La réponse de la gauche, selon Gomes, s'est concentrée sur la discréditation de la journaliste plutôt que sur la contestation des faits. Les affirmations selon lesquelles Gaspar ment, est une « partisane de Lava Jato » ou poursuit une agenda de coup d'État manquent de démonstration factuelle, les rendant intellectuellement faibles. La chroniqueuse jouit d'une solide réputation sans passé partisan, et l'attaquer sans preuves n'expose que les critiques.

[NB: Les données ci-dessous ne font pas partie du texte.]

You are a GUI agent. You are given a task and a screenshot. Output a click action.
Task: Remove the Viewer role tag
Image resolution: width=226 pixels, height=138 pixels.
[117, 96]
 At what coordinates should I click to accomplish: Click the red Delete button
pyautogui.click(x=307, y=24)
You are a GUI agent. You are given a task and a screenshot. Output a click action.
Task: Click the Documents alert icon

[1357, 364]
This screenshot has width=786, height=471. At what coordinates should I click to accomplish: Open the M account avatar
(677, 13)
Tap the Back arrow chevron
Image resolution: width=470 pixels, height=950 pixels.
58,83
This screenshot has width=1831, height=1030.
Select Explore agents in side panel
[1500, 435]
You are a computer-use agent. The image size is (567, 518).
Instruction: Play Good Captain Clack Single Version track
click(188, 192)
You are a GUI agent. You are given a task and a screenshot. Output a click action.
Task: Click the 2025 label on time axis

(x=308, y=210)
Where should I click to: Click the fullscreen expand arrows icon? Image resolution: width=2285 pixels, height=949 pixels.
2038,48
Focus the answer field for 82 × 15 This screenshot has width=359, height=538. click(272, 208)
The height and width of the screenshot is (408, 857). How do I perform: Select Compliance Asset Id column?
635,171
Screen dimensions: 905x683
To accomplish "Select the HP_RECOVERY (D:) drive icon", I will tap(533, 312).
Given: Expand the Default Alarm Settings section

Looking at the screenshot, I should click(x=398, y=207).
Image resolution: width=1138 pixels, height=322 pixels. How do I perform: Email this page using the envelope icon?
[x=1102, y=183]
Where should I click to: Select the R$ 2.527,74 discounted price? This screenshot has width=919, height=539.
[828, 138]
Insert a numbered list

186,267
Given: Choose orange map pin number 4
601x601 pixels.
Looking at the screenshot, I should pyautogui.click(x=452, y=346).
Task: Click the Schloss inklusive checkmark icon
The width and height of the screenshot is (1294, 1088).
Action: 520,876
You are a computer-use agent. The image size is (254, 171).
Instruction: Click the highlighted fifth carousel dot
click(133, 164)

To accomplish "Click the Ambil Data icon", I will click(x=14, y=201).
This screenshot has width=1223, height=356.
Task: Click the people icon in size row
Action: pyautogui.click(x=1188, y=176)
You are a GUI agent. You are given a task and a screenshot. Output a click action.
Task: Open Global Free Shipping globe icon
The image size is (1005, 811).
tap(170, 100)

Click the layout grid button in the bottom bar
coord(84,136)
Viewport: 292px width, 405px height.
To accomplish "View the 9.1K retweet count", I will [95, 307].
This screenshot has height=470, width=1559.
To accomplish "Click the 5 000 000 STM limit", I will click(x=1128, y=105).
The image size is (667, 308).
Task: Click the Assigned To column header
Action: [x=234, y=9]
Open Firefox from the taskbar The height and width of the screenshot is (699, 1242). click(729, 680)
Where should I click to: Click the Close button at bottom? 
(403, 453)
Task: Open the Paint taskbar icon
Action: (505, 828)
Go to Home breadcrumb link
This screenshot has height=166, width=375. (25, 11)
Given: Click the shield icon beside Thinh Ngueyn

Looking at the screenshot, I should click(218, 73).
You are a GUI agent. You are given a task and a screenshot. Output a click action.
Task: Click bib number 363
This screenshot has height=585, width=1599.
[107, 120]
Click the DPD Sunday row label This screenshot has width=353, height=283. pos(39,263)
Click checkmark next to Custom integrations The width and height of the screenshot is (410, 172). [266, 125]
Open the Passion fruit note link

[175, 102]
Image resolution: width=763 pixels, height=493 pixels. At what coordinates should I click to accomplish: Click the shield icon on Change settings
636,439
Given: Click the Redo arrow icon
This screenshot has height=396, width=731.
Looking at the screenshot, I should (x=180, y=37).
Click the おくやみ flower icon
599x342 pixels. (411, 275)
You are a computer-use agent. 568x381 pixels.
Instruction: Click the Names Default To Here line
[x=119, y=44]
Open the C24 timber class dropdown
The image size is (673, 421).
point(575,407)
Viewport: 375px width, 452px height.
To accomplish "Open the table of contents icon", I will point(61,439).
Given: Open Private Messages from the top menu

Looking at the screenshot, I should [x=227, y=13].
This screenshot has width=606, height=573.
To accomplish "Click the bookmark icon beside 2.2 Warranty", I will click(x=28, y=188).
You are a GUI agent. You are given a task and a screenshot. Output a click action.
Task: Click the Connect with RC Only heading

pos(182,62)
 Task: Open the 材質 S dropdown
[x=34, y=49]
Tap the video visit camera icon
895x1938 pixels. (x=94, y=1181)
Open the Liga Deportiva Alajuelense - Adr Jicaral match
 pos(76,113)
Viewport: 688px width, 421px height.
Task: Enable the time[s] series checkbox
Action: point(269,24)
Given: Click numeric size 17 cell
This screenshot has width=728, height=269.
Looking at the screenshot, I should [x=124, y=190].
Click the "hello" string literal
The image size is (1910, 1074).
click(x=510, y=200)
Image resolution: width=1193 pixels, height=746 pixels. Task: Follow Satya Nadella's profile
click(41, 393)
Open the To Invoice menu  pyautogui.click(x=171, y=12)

Cette défense agressive de Moraes, soudainement adoptée par la gauche, risque de miner l'apparence d'impartialité du juge, essentielle pour un magistrat constitutionnel. Gomes met en garde que considérer les attaques contre les journalistes comme une tactique légitime assimile la gauche à l'extrême droite bolsonariste, qui utilise des méthodes similaires. De plus, le journalisme d'investigation, avec des sources protégées et un reporting persistant, a été clé pour révéler des scandales comme le budget secret, les pots-de-vin du clan Bolsonaro et les fraudes de Lava Jato.
En fin de compte, Gomes conclut que cette approche transforme un scandale potentiel en un problème pour la gauche, le STF et la démocratie brésilienne, s'avérant contre-productive sur tous les fronts.